If I was to have any negative it would be the grammar, I found some chapters were confusing however as a whole it was a great, informative and thrilling read.
by Charlotte Wilkinson
An intriguing setting, descriptive characters, and well written action sequences are selling points for this book. The author is often critical of society with their diction which fits well into the current climate of shows, movies, and books being produced. In addition, the writing holds an energy that keeps the reader entertained. With that said, there are certainly some slower parts to the story that kept me from giving this a higher rating. There are lengthy periods were the scene is being set that seem unnecessary in detail, especially when introducing characters that have yet to contribute to the story. However, when the plot moves, it really moves. In addition, some of the discoveries and revelations made by the detectives seem stale and predictable, while others are genuinely exciting. I would recommend this to readers that are new to the mystery/thriller genre, or for anyone looking for a quick read.
by Mary Barker
This seems like a long story but there are a wide range of things going on and background to be covered in some of it. George Armstrong is poisoned. All of the evidence points to the nurse who visits him but John a very experienced detective thinks otherwise. John begins to think this isn't a one time thing. He watches the house where George has died and see something no one else has noticed. There is a bird feeder facing the house and in a position to see the coming and going of everyone. There is a camera in the bird house and this is a key to much of what happens from then on with the case. Alison, John's partner is kidnapped and this also keeps us all busy trying to find out why and who is behind it. Well worth the read.
by Nancy Witt
This is an exquisite game of cat and mouse. I just finished An Urgent Murder by Alex Winchester his writing prose is smart, swift and well-informed. Leaving the reader full invested in his novel of sustainable suspense! I loved it!"

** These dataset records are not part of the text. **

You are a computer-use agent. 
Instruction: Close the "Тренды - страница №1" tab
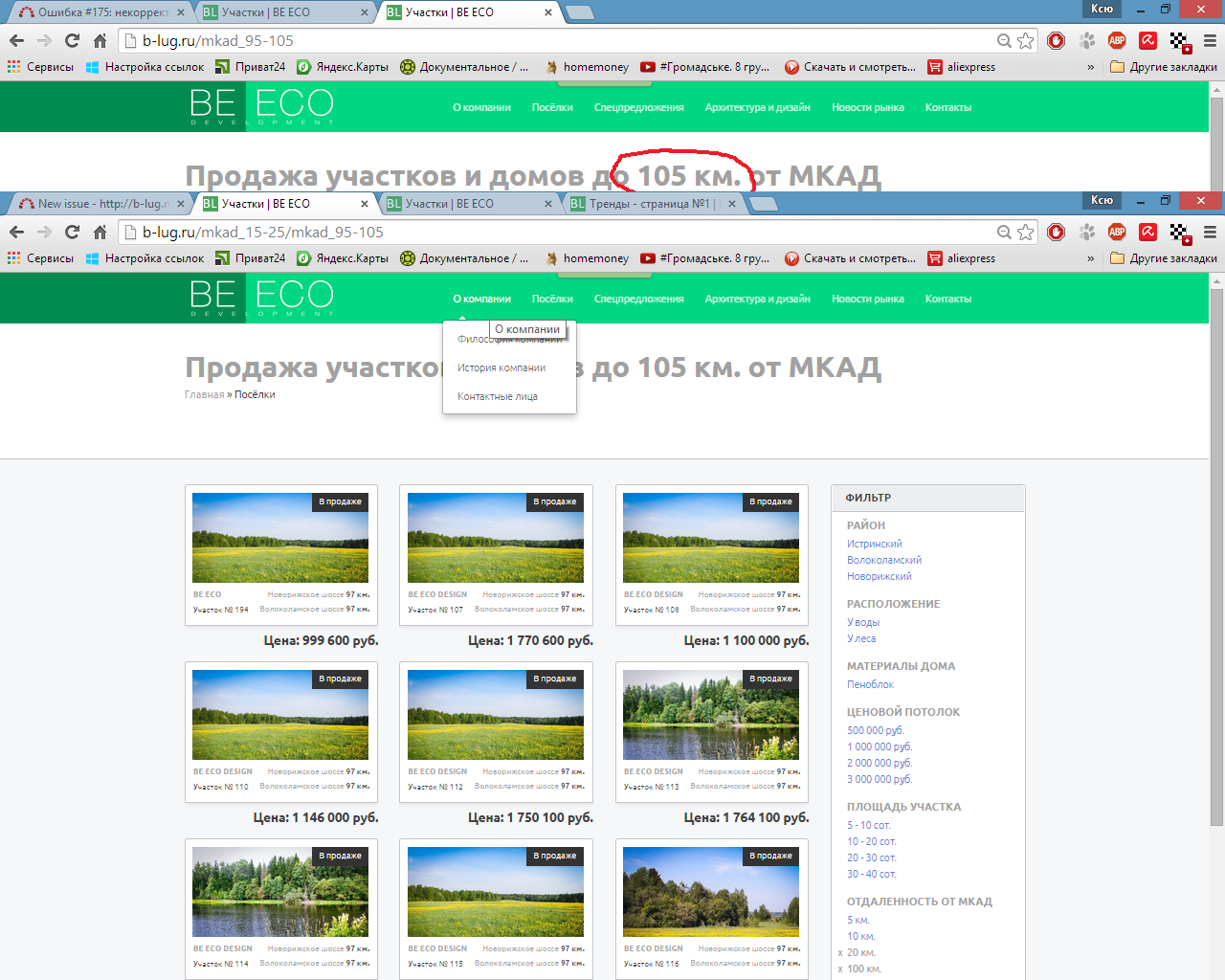tap(731, 204)
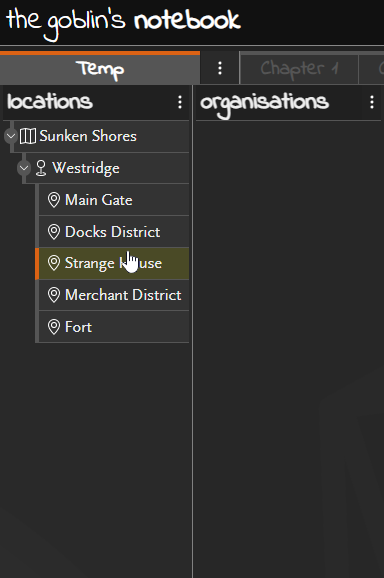The height and width of the screenshot is (578, 384).
Task: Open the Fort location entry
Action: click(114, 327)
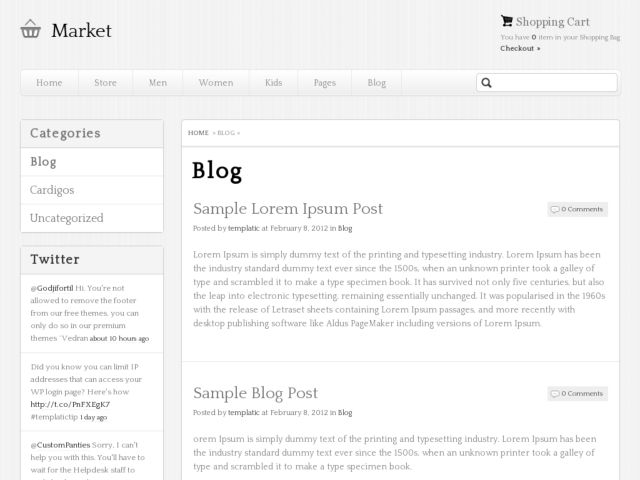Screen dimensions: 640x480
Task: Open the Home menu item
Action: point(49,83)
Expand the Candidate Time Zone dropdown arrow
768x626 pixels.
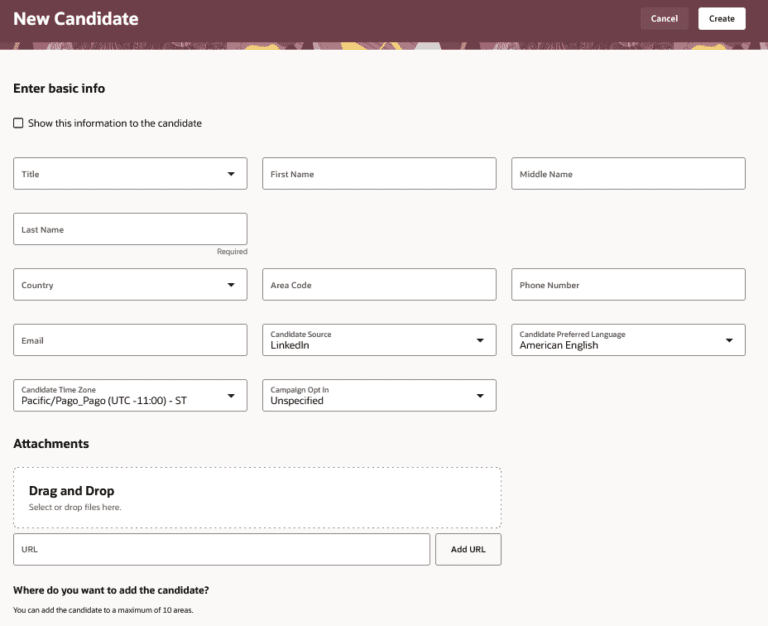point(231,396)
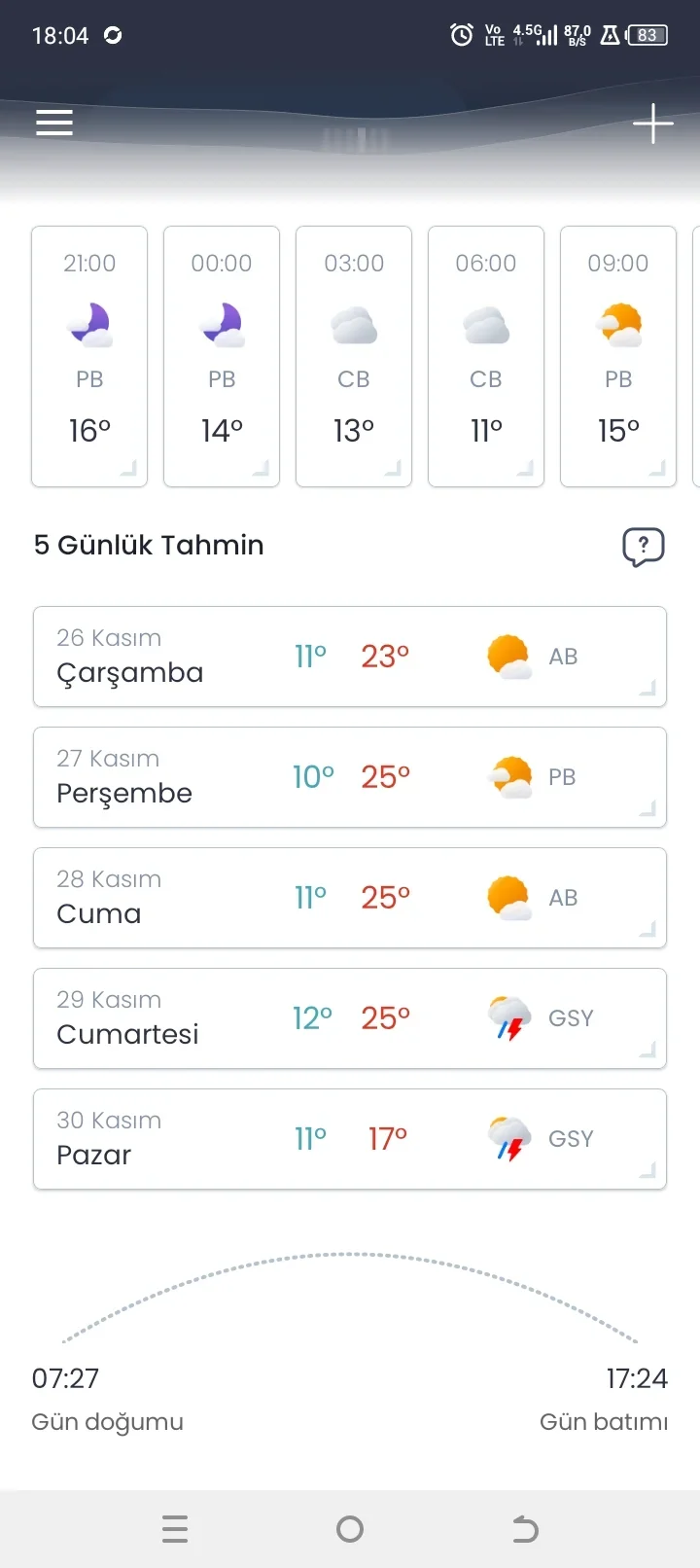Select the 06:00 hourly forecast card

tap(486, 356)
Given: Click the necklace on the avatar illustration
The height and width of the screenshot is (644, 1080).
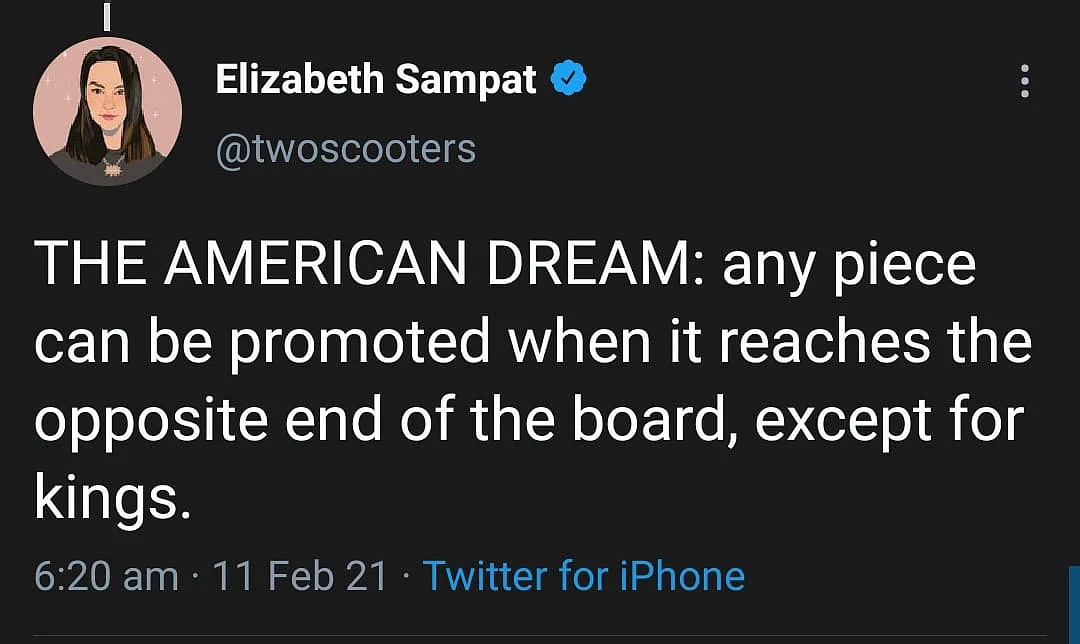Looking at the screenshot, I should tap(112, 166).
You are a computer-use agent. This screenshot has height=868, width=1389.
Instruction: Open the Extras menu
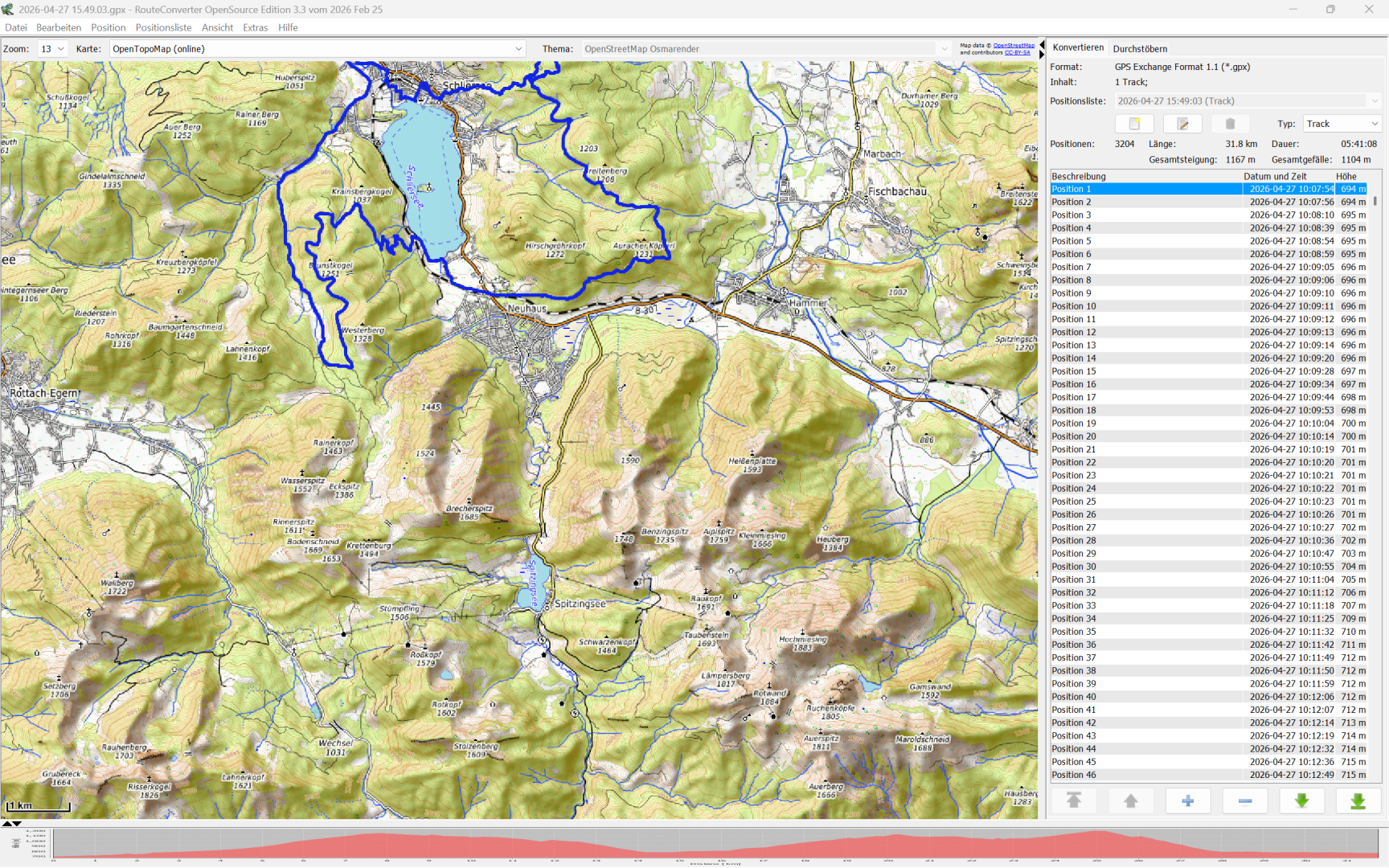(x=255, y=27)
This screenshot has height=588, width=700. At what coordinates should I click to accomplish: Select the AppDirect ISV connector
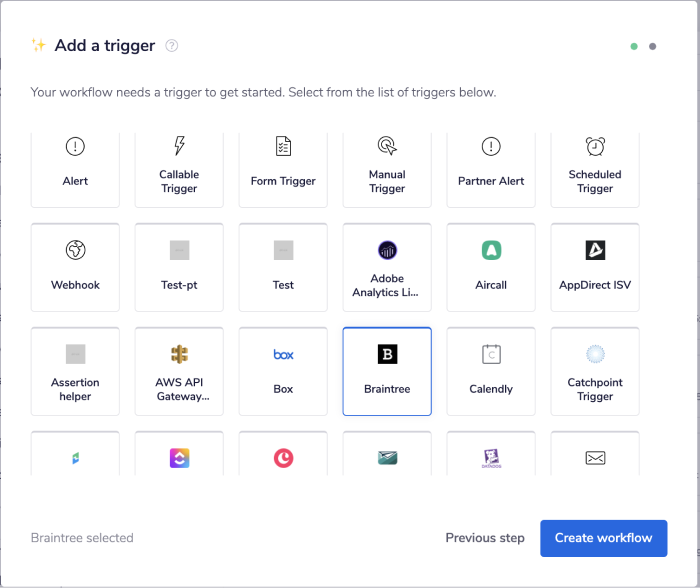point(595,266)
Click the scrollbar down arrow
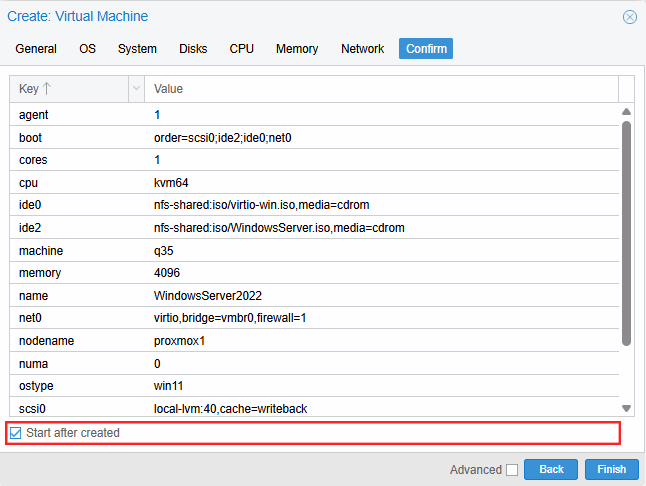The height and width of the screenshot is (486, 646). pos(627,408)
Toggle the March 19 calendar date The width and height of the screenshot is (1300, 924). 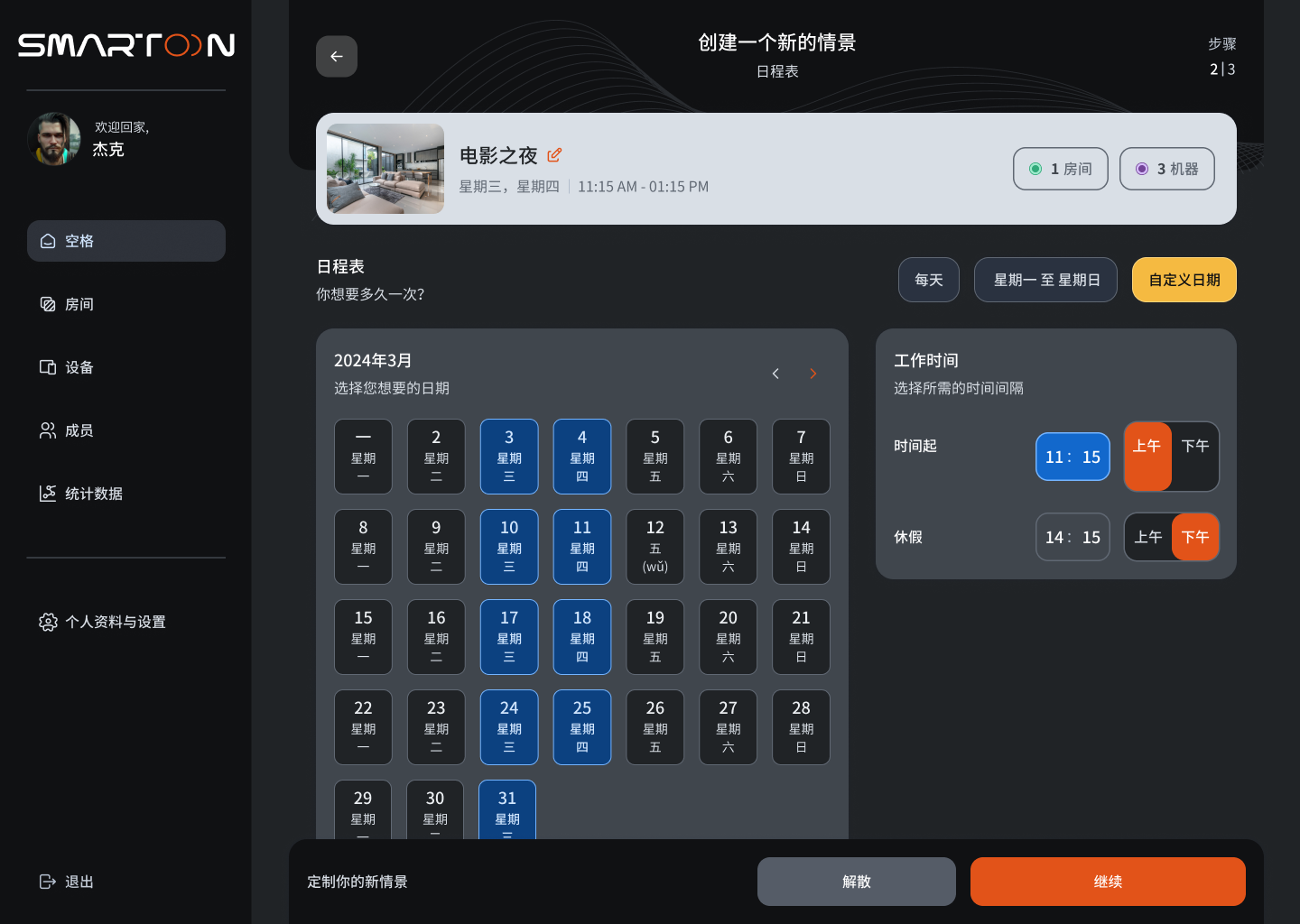coord(655,637)
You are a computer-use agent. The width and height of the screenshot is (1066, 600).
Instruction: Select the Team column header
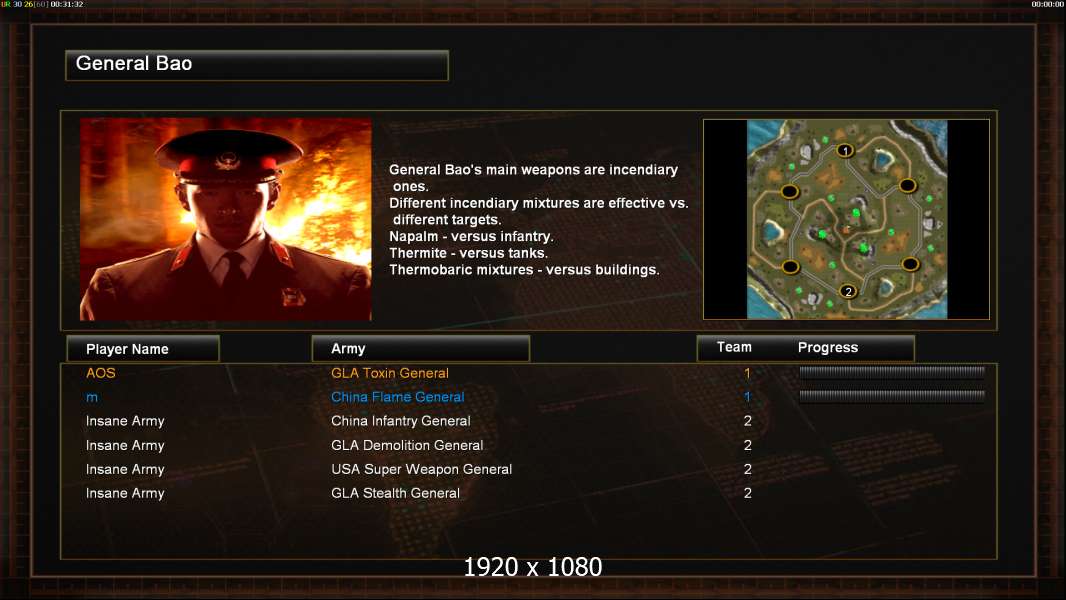pos(734,347)
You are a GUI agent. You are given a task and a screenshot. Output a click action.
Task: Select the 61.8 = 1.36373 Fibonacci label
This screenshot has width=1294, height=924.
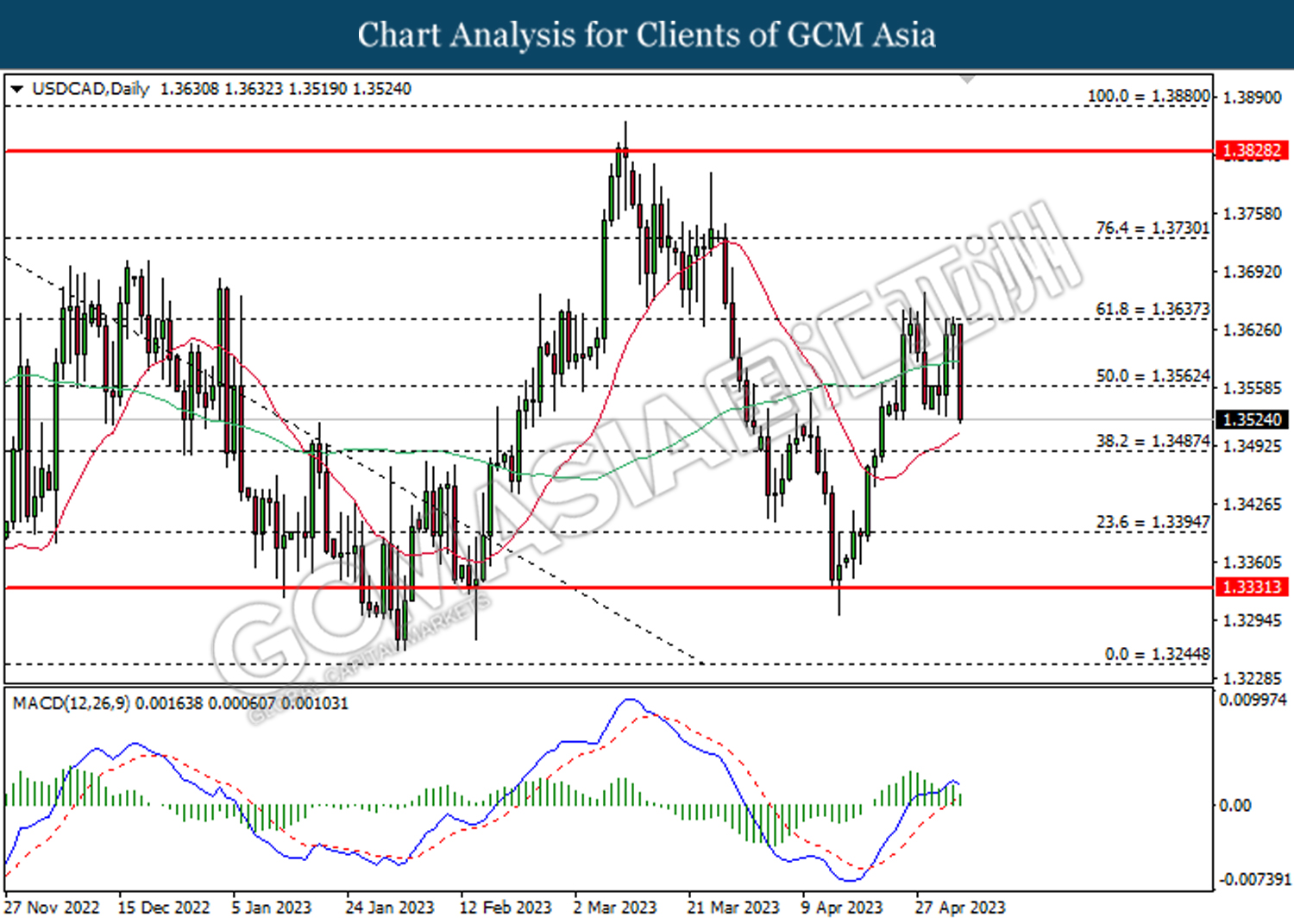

Alex joined London's Metropolitan Police Force in 1969. During his initial years he served as a Uniformed Police Constable in the Royal Borough of Kensington and Chelsea. He soon became a Detective and was rapidly employed on Specialist Squads such as the Regional Crime Squad, the Flying Squad and Serious Projects Team. He was trained in surveillance techniques and kept updated in the use of new, constantly emerging technologies. Throughout his thirty years with the Met he was involved in targeting some of the country's highest placed criminals.
On his retirement, he was employed by a specialist private company for several years. During this time, various Police Forces sought his expertise in the viewing of CCTV and surveillance tapes relating to major crimes committed in their Force areas. Then, yearning to return to his native West Sussex, he moved to a small village with his wife near to the coast. It didn't take long for him to join Sussex Police as a civilian employee working at Chichester Police Station.
Now fully retired and no longer able to pass any fitness test he has taken to writing.